A prognostic chart of the North American continent provides geopotential heights, temperatures, and wind velocities at regular intervals. The values are taken at the altitude corresponding to the 850-millibar pressure surface.
A prognostic chart of the 96-hour forecast of 850 mbar geopotential height and temperature from the Global Forecast System

An atmospheric model is a computer program that produces meteorological information for future times at given locations and altitudes. Within any modern model is a set of equations, known as the primitive equations, used to predict the future state of the atmosphere.[33] These equations—along with the ideal gas law—are used to evolve the density, pressure, and potential temperature scalar fields and the air velocity (wind) vector field of the atmosphere through time. Additional transport equations for pollutants and other aerosols are included in some primitive-equation high-resolution models as well.[34] The equations used are nonlinear partial differential equations which are impossible to solve exactly through analytical methods,[35] with the exception of a few idealized cases.[36] Therefore, numerical methods obtain approximate solutions. Different models use different solution methods: some global models and almost all regional models use finite difference methods for all three spatial dimensions, while other global models and a few regional models use spectral methods for the horizontal dimensions and finite-difference methods in the vertical.[35]

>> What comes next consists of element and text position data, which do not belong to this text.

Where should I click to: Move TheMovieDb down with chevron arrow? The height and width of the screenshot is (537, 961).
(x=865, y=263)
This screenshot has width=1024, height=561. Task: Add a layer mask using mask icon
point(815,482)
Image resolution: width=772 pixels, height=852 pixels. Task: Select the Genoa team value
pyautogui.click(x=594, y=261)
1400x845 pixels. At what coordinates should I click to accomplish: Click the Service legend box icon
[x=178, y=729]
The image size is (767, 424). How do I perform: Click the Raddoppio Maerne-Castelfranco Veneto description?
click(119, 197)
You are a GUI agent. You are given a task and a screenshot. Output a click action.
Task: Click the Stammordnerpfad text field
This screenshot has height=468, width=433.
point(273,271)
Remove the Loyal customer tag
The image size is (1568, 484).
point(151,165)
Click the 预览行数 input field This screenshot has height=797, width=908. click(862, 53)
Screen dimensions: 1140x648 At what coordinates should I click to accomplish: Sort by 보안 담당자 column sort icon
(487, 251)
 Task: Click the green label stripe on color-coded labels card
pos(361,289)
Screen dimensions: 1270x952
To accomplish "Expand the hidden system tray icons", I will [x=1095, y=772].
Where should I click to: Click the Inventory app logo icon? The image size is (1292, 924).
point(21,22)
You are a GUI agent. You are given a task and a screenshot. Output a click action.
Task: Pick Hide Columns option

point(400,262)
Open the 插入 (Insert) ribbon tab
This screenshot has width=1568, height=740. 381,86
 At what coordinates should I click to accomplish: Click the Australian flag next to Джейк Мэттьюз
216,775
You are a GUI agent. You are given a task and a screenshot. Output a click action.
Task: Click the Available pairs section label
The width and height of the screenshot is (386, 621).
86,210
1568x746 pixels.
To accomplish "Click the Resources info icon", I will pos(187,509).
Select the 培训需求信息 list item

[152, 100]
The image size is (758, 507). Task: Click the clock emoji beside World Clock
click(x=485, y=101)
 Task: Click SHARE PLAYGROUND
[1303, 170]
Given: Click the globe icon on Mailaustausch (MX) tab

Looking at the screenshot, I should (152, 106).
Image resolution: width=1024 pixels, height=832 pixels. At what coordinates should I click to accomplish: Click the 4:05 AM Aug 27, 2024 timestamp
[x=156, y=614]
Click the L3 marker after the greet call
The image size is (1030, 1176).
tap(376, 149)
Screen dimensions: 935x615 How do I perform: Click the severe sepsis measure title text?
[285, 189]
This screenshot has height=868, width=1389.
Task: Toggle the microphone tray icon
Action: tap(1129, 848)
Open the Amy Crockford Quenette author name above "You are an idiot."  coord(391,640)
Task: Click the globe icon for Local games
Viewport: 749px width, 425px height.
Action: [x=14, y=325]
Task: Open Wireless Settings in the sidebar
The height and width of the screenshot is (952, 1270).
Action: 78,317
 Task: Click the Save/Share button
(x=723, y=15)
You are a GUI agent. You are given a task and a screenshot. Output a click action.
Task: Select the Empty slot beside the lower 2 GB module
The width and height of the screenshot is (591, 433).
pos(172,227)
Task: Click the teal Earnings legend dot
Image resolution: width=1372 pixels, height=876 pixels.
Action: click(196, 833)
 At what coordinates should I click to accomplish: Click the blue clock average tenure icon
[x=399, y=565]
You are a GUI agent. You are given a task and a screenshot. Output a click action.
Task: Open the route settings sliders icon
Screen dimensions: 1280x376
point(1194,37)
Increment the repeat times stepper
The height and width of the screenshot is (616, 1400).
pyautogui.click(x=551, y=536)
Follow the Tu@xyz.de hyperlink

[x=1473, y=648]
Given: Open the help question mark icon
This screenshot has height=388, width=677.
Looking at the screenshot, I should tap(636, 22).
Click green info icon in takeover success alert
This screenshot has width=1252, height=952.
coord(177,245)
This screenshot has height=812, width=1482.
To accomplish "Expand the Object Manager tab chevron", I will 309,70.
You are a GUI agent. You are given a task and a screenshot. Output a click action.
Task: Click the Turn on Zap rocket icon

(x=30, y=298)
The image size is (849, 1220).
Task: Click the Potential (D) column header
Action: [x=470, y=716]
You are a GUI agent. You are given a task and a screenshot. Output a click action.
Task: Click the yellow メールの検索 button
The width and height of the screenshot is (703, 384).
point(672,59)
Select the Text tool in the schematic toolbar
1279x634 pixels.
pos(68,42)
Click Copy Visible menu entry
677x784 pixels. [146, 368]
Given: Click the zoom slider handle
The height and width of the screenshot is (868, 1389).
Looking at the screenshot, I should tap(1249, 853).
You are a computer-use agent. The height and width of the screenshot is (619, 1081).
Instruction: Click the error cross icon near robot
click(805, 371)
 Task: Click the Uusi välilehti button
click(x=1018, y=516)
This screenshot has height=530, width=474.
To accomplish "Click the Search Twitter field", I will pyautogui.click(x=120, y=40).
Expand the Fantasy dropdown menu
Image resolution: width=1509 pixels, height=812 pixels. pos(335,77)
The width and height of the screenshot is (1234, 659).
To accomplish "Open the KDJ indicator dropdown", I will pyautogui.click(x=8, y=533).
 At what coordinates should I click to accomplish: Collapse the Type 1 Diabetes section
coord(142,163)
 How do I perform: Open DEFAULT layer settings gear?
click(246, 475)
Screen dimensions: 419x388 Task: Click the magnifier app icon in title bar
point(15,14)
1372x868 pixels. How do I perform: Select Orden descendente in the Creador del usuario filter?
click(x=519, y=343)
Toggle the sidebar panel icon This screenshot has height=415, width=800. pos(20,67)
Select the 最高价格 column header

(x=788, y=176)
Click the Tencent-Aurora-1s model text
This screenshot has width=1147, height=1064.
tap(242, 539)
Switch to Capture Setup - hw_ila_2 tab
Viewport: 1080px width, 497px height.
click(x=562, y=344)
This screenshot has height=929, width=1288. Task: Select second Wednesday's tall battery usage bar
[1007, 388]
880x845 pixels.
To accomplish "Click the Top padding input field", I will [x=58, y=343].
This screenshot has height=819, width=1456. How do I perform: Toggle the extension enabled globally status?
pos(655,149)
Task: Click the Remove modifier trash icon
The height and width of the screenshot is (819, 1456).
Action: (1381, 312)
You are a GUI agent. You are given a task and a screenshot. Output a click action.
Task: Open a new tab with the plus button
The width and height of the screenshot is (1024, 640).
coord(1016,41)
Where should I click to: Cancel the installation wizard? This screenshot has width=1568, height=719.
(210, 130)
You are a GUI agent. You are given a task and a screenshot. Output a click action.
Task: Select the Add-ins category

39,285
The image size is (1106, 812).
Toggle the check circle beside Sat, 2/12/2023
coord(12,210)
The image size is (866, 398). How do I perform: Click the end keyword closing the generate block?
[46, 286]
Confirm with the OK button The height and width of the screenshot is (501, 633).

These equations are initialized from the analysis data and rates of change are determined. These rates of change predict the state of the atmosphere a short time into the future; the time increment for this prediction is called a time step. This future atmospheric state is then used as the starting point for another application of the predictive equations to find new rates of change, and these new rates of change predict the atmosphere at a yet further time step into the future. This time stepping is repeated until the solution reaches the desired forecast time. The length of the time step chosen within the model is related to the distance between the points on the computational grid, and is chosen to maintain numerical stability.[37] Time steps for global models are on the order of tens of minutes,[38] while time steps for regional models are between one and four minutes.[39] The global models are run at varying times into the future. The UKMET Unified Model is run six days into the future,[40] while the European Centre for Medium-Range Weather Forecasts' Integrated Forecast System and Environment Canada's Global Environmental Multiscale Model both run out to ten days into the future,[41] and the Global Forecast System model run by the Environmental Modeling Center is run sixteen days into the future.[42] The visual output produced by a model solution is known as a prognostic chart, or prog.[43]

Parameterization

Field of cumulus clouds, which are parameterized since they are too small to be explicitly included within numerical weather prediction

Some meteorological processes are too small-scale or too complex to be explicitly included in numerical weather prediction models. Parameterization is a procedure for representing these processes by relating them to variables on the scales that the model resolves. For example, the gridboxes in weather and climate models have sides that are between 5 kilometers (3 mi) and 300 kilometers (200 mi) in length. A typical cumulus cloud has a scale of less than 1 kilometer (0.6 mi), and would require a grid even finer than this to be represented physically by the equations of fluid motion. Therefore, the processes that such clouds represent are parameterized, by processes of various sophistication. In the earliest models, if a column of air within a model gridbox was conditionally unstable (essentially, the bottom was warmer and moister than the top) and the water vapor content at any point within the column became saturated then it would be overturned (the warm, moist air would begin rising), and the air in that vertical column mixed. More sophisticated schemes recognize that only some portions of the box might convect and that entrainment and other processes occur. Weather models that have gridboxes with sides between 5 and 25 kilometers (3 and 16 mi) can explicitly represent convective clouds, although they need to parameterize cloud microphysics which occur at a smaller scale.[44] The formation of large-scale (stratus-type) clouds is more physically based; they form when the relative humidity reaches some prescribed value. Sub-grid scale processes need to be taken into account. Rather than assuming that clouds form at 100% relative humidity, the cloud fraction can be related to a critical value of relative humidity less than 100%,[45] reflecting the sub grid scale variation that occurs in the real world.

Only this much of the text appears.